- [TO DO]
The goal here is an exact copy of the entries below, without their pictures.

- [EXTRACTED RECORDS]
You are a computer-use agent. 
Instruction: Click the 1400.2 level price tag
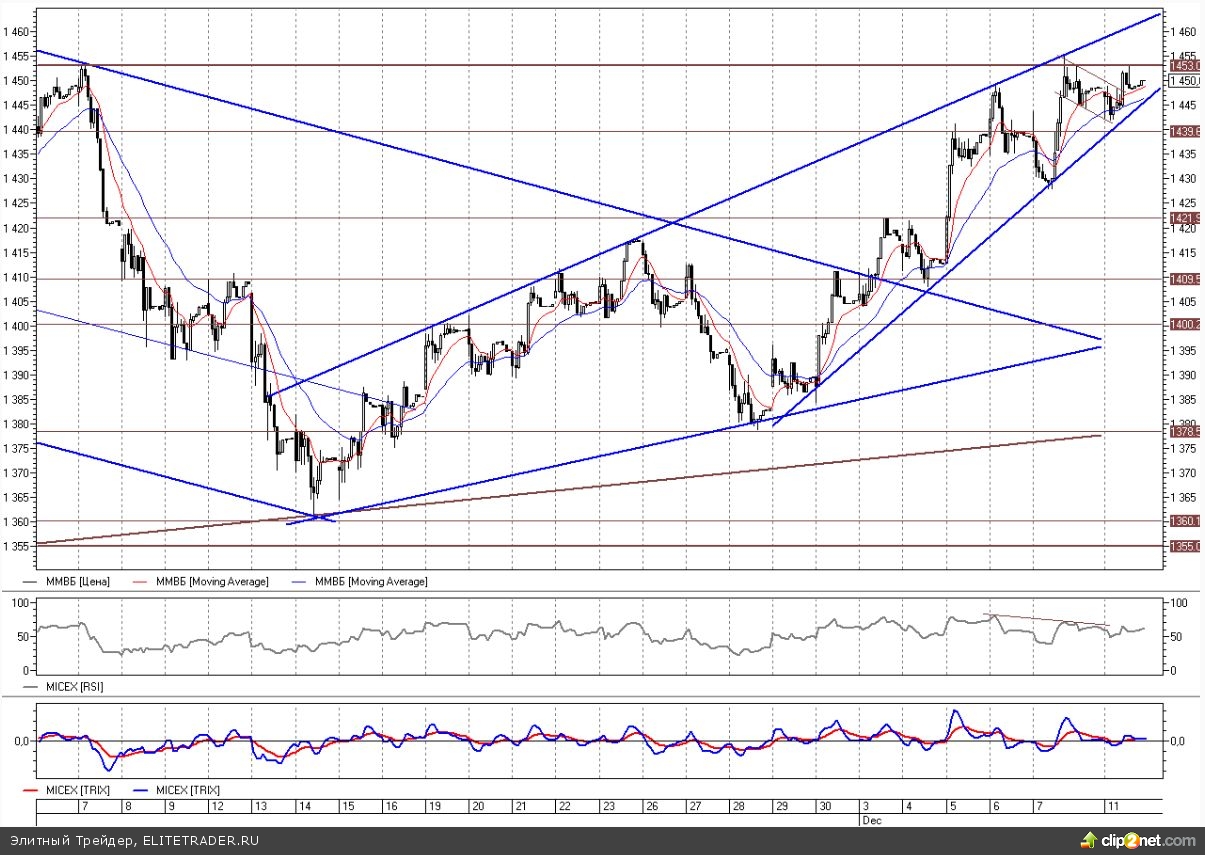[1184, 325]
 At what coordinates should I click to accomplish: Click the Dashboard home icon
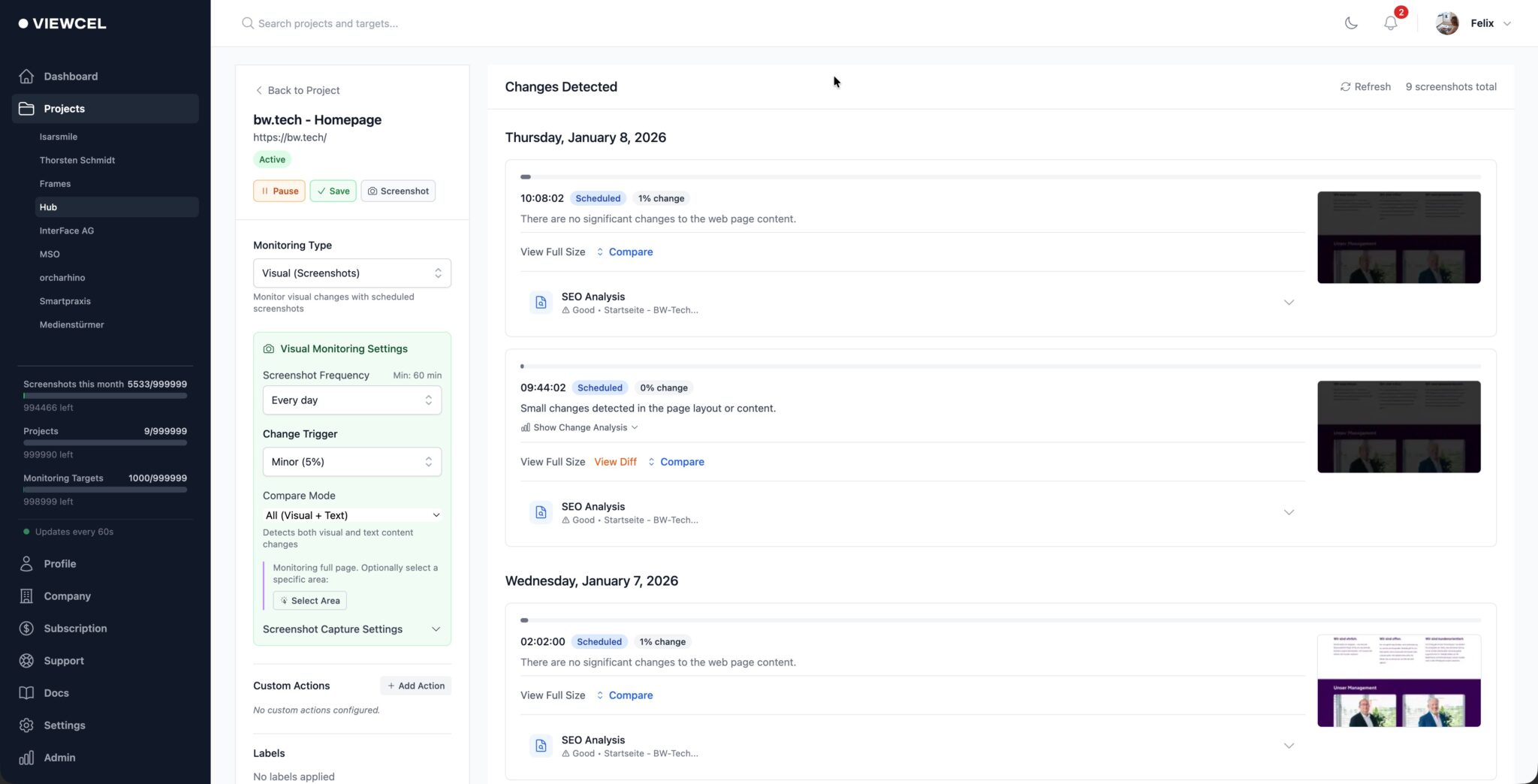pyautogui.click(x=26, y=76)
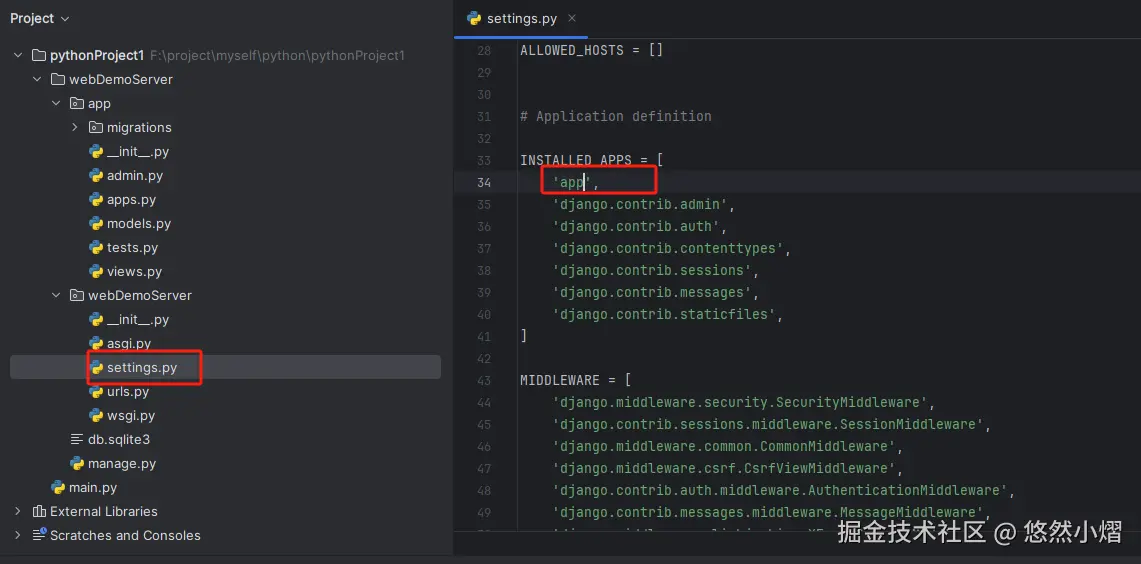Screen dimensions: 1141x564
Task: Click the migrations folder icon
Action: pyautogui.click(x=96, y=128)
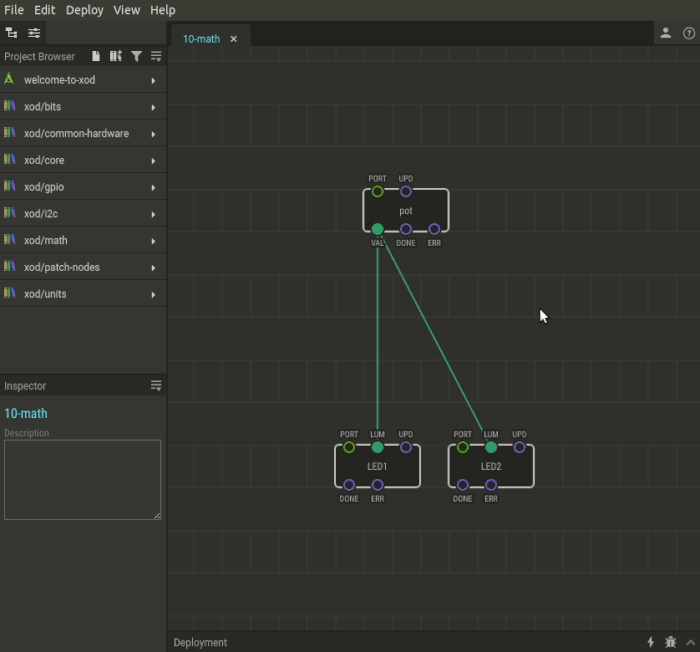Open the Inspector sliders icon in the top bar
700x652 pixels.
pyautogui.click(x=34, y=33)
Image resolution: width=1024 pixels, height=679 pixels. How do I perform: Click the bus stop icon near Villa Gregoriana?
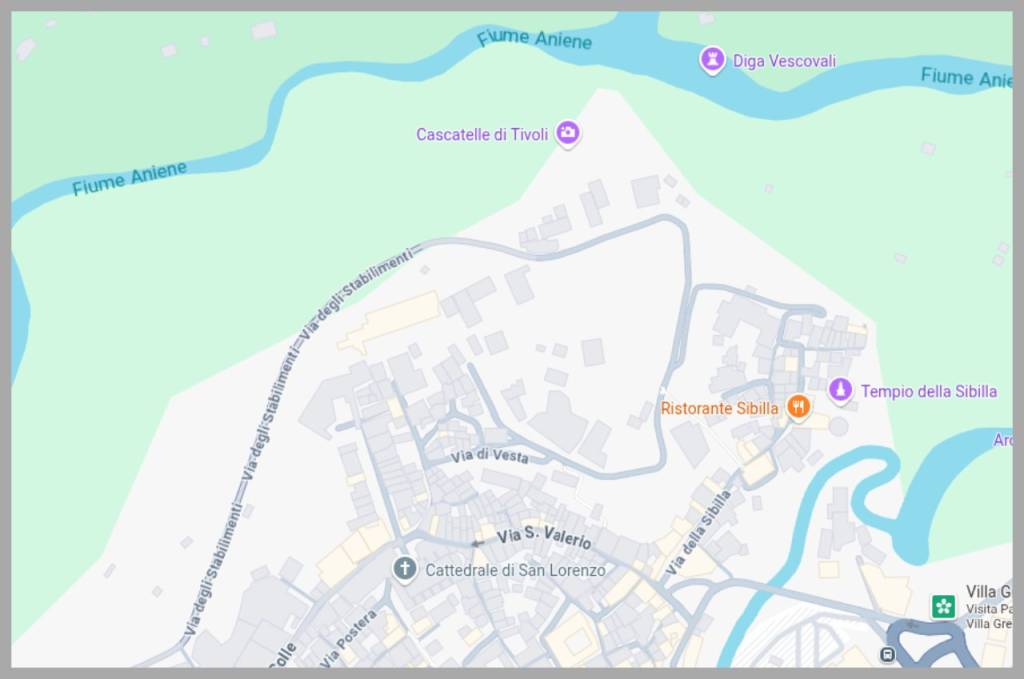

- [OUTPUT BELOW]
You are a computer-use agent. 
Instruction: Click the 1400.2 level price tag
[1184, 325]
 At what coordinates should I click to accomplish: Click the Dashboard home icon
pyautogui.click(x=26, y=76)
Screen dimensions: 1141x564
Task: Click the migrations folder icon
Action: pyautogui.click(x=96, y=128)
Open the Inspector sliders icon in the top bar
700x652 pixels.
pyautogui.click(x=34, y=33)
Image resolution: width=1024 pixels, height=679 pixels. How do I perform: Click the bus stop icon near Villa Gregoriana?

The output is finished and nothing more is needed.